A sociedade mudou, e em consequência disso o Direito também. Direitos antes considerados inadequados e mesmo inexistentes são agora acessíveis a todos os cidadãos, independente do gênero a que pertençam.

De acordo com Cabral (2008, p.15), “a organização familiar é produto da organização histórica do ser humano. Isso porque, devido à necessidade de reprodução da espécie eles acabaram encontrando diferentes formas de relação entre si”.

Durante todo processo histórico a sociedade vivenciou diferentes formas de organização doméstica, entre elas, encontra-se o patriarcado, o qual “centra-se na figura masculina” (CABRAL, 2008, p.16).

Destaca-se o pensamento de Simone de Beauvoir (1970, p.13) a qual comenta que a despeito das transformações que a sociedade vem passando, no que se refere a condição da mulher, “por mais longe que se remonte na história, sempre estiveram subordinadas ao homem: sua dependência não é consequência de um evento ou de uma evolução, ela não aconteceu”. De acordo com a autora isso ocorre em parte pela inexistência de uma identidade de grupo que as fizessem se reconhecer e lutarem por espaço.

Salvo em certos congressos que permanecem manifestações abstratas — não dizem “nós”. Os homens dizem “as mulheres” e elas usam essas palavras para se designarem a si mesmas: mas não se põem autenticamente como sujeito. Os proletários fizeram a revolução na Rússia, os negros no Haiti, os indo-chineses bateram-se na Indo-China: a ação das mulheres nunca passou de uma agitação simbólica; só ganharam o que os homens concordaram em lhes conceder; elas nada tomaram; elas receberam (Cf. Segunda Parte, § 5). Isso porque não têm os meios concretos de se reunir em uma unidade que se afirmaria em se opondo. Não têm passado, não têm história, nem religião própria; não têm, como os proletários, uma solidariedade de trabalho e interesses; não há sequer entre elas essa promiscuidade espacial que faz dos negros dos E.U.A., dos judeus dos guetos, dos operários de Saint-Denis ou das fábricas Renault uma comunidade (BEAUVOIR, 1970, p.13).

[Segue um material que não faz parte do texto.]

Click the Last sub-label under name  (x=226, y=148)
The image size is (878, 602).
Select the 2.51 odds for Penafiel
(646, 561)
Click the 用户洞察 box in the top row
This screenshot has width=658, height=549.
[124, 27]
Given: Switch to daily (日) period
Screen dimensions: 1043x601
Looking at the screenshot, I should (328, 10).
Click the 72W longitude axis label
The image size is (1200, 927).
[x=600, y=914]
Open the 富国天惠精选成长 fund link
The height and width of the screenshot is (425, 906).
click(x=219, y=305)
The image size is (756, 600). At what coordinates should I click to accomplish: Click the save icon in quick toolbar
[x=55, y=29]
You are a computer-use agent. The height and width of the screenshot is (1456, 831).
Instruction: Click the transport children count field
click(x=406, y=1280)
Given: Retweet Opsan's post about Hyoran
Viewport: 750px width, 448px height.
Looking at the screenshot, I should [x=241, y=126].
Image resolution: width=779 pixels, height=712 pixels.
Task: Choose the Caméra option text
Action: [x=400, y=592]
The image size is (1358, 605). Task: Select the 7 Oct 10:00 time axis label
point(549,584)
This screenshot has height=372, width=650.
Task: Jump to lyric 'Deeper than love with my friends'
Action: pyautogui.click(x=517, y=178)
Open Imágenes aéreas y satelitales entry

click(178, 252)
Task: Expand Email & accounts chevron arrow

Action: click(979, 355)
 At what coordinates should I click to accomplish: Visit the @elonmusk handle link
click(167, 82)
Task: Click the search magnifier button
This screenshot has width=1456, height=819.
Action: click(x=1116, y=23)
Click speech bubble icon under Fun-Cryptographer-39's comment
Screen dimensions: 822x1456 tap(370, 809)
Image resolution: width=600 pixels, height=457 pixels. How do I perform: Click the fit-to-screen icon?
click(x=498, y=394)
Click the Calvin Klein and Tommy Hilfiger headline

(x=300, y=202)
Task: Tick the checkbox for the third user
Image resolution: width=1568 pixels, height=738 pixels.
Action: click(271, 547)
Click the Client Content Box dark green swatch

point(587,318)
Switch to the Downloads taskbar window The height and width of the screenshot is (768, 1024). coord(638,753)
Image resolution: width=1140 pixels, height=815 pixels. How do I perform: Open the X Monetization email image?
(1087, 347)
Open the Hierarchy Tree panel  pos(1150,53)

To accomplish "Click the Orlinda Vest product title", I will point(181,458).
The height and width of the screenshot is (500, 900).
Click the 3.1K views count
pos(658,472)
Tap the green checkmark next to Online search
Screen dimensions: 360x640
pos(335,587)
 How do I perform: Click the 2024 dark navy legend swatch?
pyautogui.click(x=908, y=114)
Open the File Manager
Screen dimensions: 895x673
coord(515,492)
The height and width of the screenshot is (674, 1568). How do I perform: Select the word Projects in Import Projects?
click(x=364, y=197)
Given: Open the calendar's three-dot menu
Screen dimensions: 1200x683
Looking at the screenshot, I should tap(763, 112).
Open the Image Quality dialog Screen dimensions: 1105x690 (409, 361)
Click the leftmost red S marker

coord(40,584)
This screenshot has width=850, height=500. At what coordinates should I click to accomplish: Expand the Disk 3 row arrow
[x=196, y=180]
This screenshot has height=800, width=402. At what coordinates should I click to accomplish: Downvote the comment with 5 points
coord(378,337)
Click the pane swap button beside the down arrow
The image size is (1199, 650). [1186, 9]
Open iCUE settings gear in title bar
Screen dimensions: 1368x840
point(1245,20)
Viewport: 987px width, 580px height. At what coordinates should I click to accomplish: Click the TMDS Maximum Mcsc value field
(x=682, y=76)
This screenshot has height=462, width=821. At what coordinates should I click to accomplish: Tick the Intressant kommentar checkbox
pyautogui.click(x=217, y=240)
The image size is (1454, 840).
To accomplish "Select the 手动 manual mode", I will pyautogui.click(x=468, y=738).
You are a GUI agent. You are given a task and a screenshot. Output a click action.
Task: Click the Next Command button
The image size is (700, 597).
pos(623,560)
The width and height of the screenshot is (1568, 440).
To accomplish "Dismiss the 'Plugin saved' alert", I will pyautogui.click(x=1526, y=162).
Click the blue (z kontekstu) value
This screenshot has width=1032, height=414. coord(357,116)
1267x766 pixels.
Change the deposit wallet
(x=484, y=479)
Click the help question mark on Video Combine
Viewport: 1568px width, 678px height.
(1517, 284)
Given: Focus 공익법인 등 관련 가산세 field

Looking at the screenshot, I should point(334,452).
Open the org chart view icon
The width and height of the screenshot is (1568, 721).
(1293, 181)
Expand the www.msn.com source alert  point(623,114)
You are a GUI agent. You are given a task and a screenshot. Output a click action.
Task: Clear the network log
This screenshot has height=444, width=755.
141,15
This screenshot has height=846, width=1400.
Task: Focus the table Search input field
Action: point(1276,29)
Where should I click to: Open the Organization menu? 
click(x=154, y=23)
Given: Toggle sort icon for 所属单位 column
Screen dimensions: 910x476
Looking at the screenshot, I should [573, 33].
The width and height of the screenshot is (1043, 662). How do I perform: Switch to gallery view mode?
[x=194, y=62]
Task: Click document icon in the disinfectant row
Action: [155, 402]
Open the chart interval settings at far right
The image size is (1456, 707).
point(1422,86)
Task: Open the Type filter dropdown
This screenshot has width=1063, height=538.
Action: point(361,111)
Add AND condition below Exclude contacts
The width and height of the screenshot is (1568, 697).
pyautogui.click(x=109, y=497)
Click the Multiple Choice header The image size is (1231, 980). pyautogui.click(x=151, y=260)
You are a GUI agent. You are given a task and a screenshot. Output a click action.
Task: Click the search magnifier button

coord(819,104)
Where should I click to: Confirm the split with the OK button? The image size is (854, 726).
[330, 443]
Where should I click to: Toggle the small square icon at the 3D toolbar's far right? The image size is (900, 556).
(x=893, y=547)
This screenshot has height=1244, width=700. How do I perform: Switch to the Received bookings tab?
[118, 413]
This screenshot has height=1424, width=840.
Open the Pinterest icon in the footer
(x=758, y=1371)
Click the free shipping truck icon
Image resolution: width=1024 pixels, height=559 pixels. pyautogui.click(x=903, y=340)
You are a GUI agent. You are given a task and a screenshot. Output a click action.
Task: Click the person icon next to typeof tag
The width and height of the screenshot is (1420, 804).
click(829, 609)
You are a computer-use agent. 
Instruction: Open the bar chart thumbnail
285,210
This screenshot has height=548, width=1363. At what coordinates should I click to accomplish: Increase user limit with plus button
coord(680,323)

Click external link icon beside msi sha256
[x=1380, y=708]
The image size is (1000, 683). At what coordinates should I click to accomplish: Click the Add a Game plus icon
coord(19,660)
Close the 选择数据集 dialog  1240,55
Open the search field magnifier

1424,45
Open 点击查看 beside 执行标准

Beauvoir destaca que os laços os quais unem a mulher a seus opressores não são comparáveis a nenhum outro e ainda afirma ser biológica e não um momento pontual da história humana essa divisão de sexos:

[...] a mulher sempre foi, senão a escrava do homem ao menos sua vassala; os dois sexos nunca partilharam o mundo em igualdade de condições; e ainda hoje, embora sua condição esteja evoluindo, a mulher arca com um pesado handicap. Em quase nenhum país, seu estatuto legal é idêntico ao do homem e muitas vezes este último a prejudica consideravelmente. Mesmo quando os direitos lhe são abstratamente reconhecidos, um longo hábito impede que encontrem nos costumes sua expressão concreta (BEAUVOIR, 1970, p.14).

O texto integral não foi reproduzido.